Your objective >> Leaving out every picture, copy the lines of the material below exactly, from the line containing "Open Berkshire Hathaway Inc. Class B link" through the line containing "Select the right-side He++ Density axis title".

Supplied material >>
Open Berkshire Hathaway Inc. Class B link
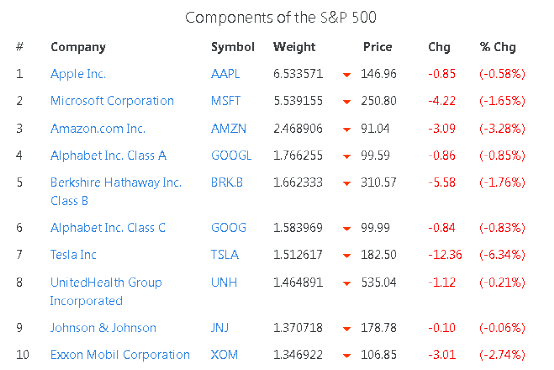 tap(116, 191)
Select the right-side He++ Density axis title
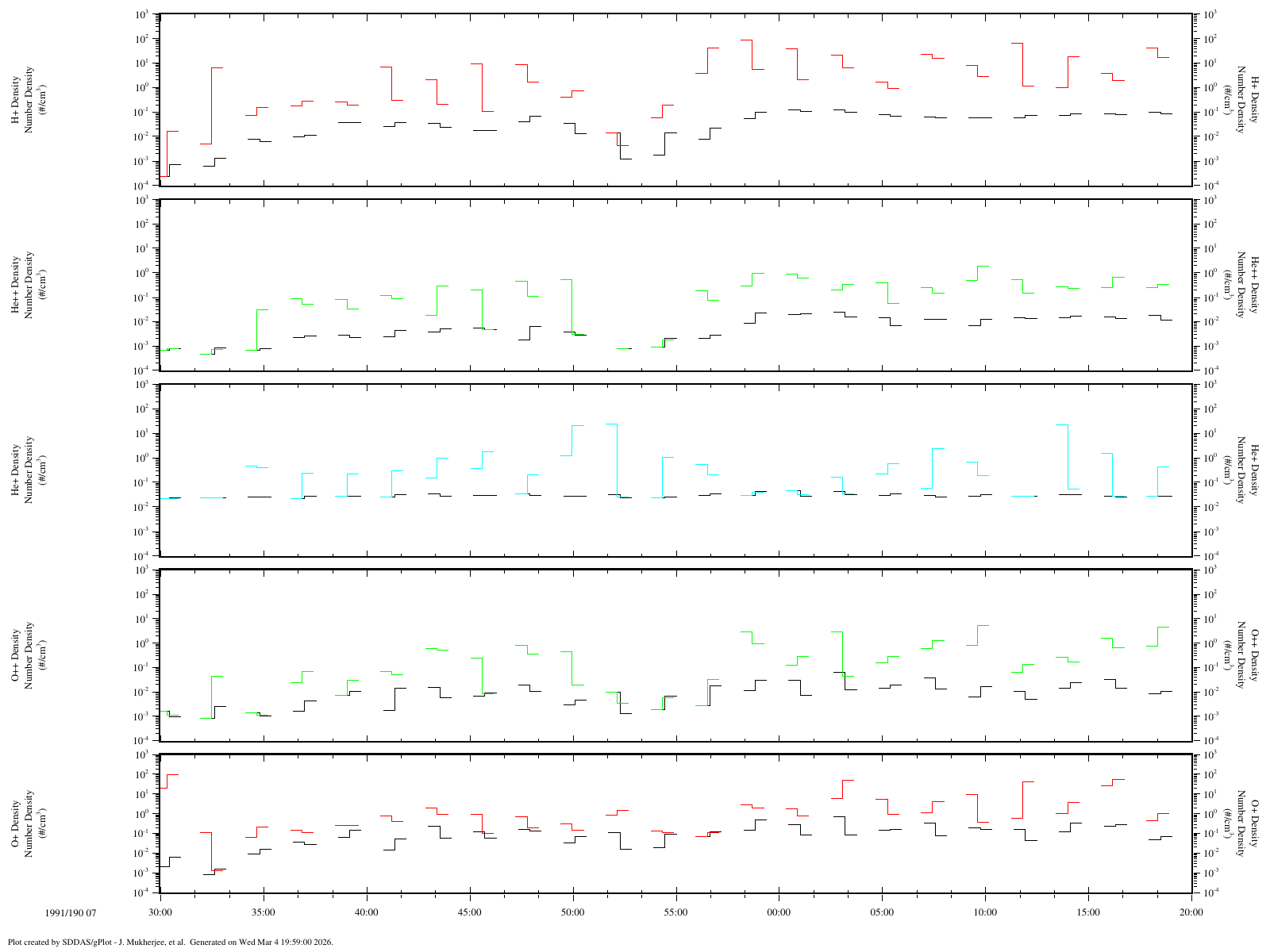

---

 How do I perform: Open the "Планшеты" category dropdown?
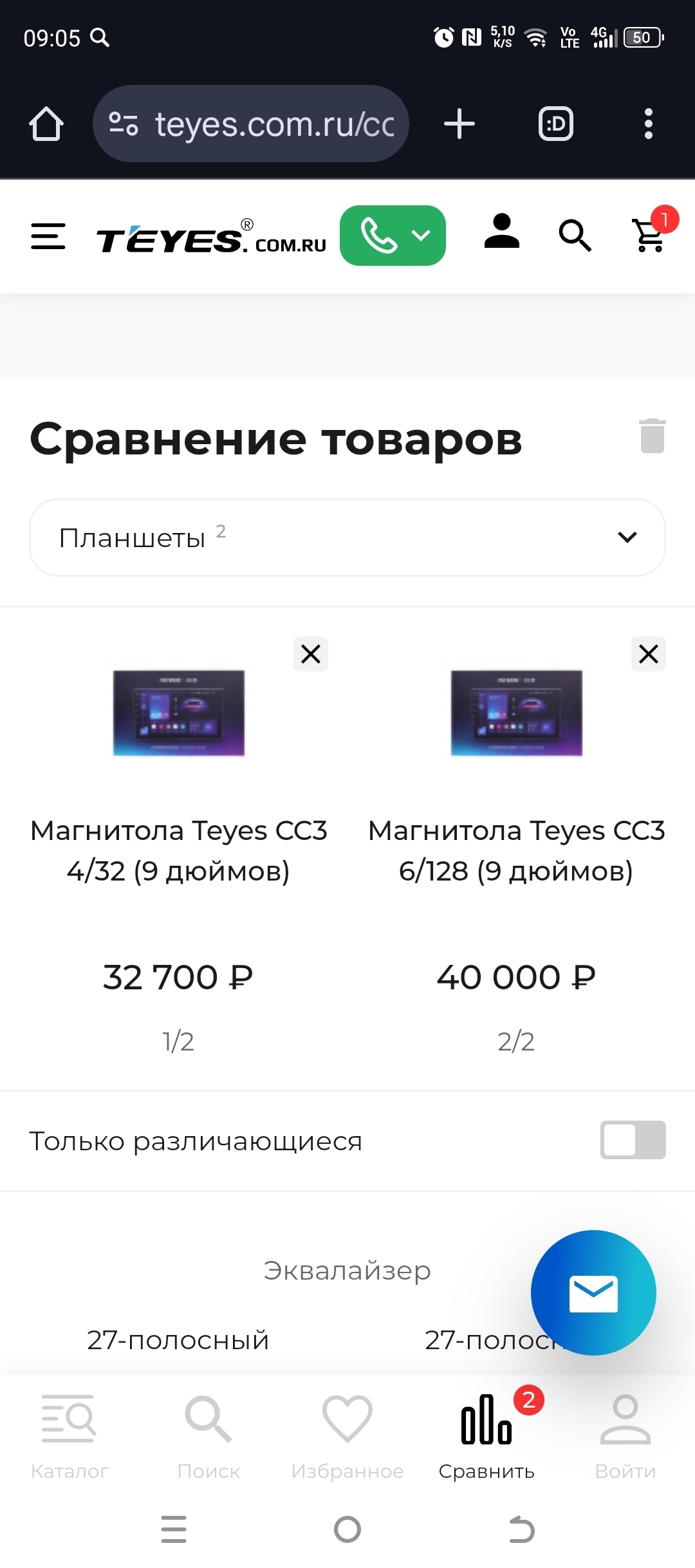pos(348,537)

---

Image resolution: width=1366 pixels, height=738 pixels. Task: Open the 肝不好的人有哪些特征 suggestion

Result for this exercise >>
Open Berkshire Hathaway Inc. Class B link
 tap(116, 191)
Select the right-side He++ Density axis title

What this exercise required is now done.